Nell’ultima parte del libro, infine, l’autore porta sulla pagina fatti accaduti tra il 1978 e il 1986, nei quali si coglie l’emozione di alcuni filmati memoriali, come quelli del racconto “Un lunedì di luglio del 1984” quando apprende la notizia della gravidanza della moglie; come i filmati del racconto “La ragazza dell’Aids” in cui narra l’episodio di una notifica, ricevuta nella qualità di Preside, secondo la quale una studentessa, “Angela R. della 2^B”, aveva l’Aids., virus contratto durante le vacanze che aveva trascorso a Milano; ed ancora, come i filmati che ricordano la figura di Diego Toninelli, che una sera di fine gennaio si presenta nel suo ufficio di presidenza chiedendogli di poter fare delle fotocopie di alcune sue poesie.
Con questo libro di racconti, per concludere, Salvatore Paolino sembra ricordare al lettore che “noi siamo le nostre radici”: tutte le radici con luoghi reali o immaginari che abbiamo vissuto, accettato, scartato, combinato, rimosso, inventato; noi siamo anche il rapporto che abbiamo saputo e voluto stabilire con le nostre radici.

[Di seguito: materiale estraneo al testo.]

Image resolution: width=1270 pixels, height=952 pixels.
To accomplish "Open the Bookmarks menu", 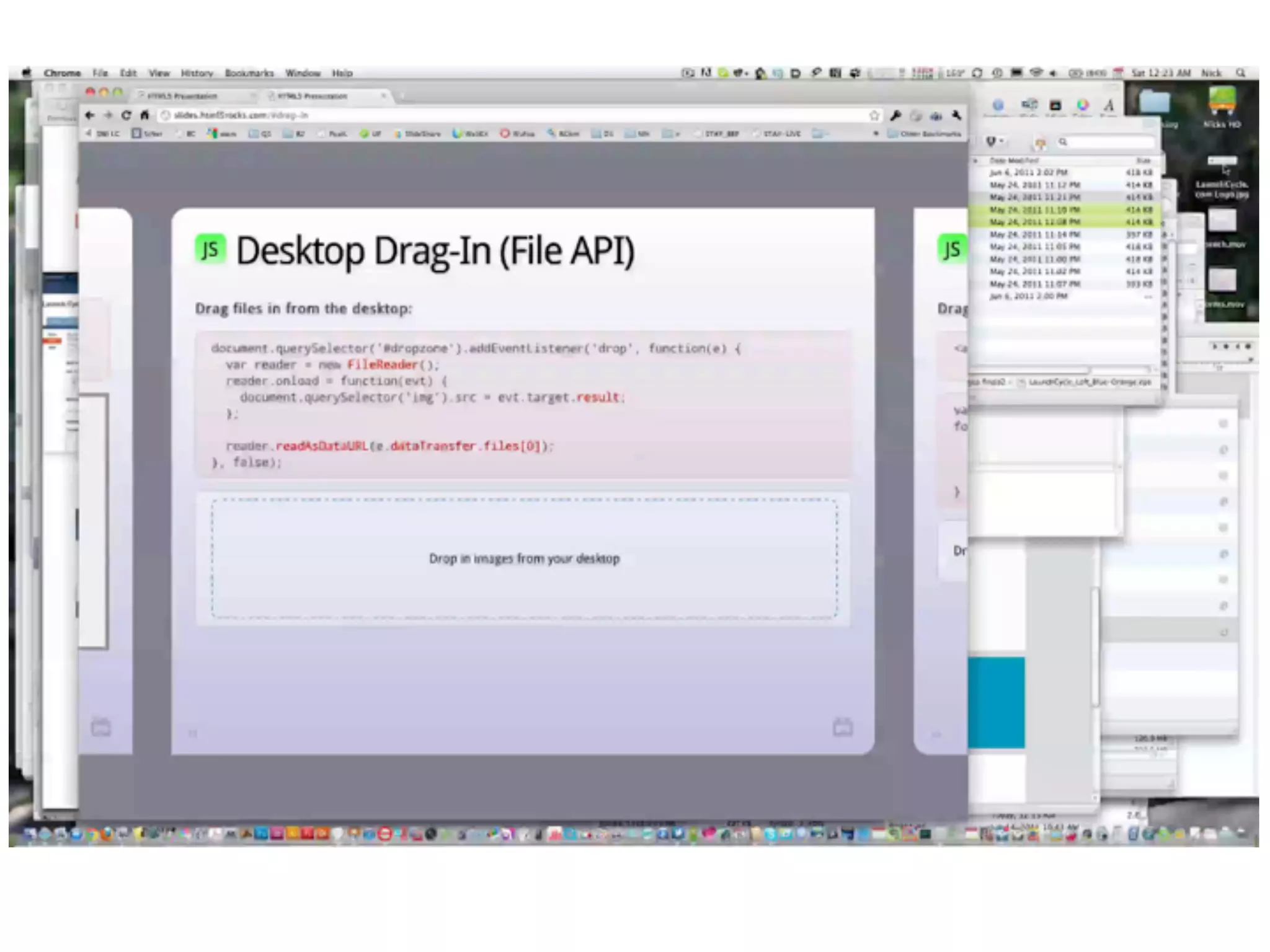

Tutte le storie narrate approdano sulla pagina con il linguaggio della conversazione amichevole e familiare, che si muove dentro un universo sapienziale che appartiene alla quotidianità dell’esistenza; con un linguaggio attraversato da spinte motivazionali e atmosfere ispirate alla condizione culturale e ambientale dei fatti narrati e dei personaggi coinvolti.
E così, la narrazione l’ analisi e il metalinguaggio del volume sono diventati il binario del cammino di una coscienza critica, quella di uno scrittore, capace, da una parte, di leggere la realtà e, dall’altra, di farla uscire dalla tentazione della manipolazione. Davvero si respira nei racconti proposti da Paolino un “sapore di umanità”, quello disincantato, genuino, che vive di fatiche e di passioni, di “cose semplici”, che si affida alla concretezza e al realismo della relazione umana, e che sa radicarsi in una data terra, in un dato luogo, in un preciso contesto storico come quello della città di Modica.